#### TASK DATA ####
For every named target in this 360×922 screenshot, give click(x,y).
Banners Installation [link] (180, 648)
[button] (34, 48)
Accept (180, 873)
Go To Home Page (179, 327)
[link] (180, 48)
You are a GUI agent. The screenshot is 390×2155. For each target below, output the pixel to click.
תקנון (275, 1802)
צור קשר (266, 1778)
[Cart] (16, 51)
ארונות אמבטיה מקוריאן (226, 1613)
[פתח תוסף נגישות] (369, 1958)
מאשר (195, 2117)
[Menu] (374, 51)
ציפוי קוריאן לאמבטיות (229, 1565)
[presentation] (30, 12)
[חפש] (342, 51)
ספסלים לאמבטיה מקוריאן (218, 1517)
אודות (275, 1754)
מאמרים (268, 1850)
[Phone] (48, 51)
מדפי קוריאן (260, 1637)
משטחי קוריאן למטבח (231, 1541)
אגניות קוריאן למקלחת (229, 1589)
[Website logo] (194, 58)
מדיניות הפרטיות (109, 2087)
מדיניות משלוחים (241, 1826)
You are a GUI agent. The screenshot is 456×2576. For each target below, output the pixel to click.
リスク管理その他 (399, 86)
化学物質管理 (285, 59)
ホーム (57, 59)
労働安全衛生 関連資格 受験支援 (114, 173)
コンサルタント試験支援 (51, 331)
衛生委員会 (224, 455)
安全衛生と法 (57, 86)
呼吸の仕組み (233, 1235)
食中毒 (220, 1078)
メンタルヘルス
####
### [EXERCISE OBJECTIVE]
How many lines in the records include "click"? Answer with the number alone.

### [FINISHED EXERCISE]
3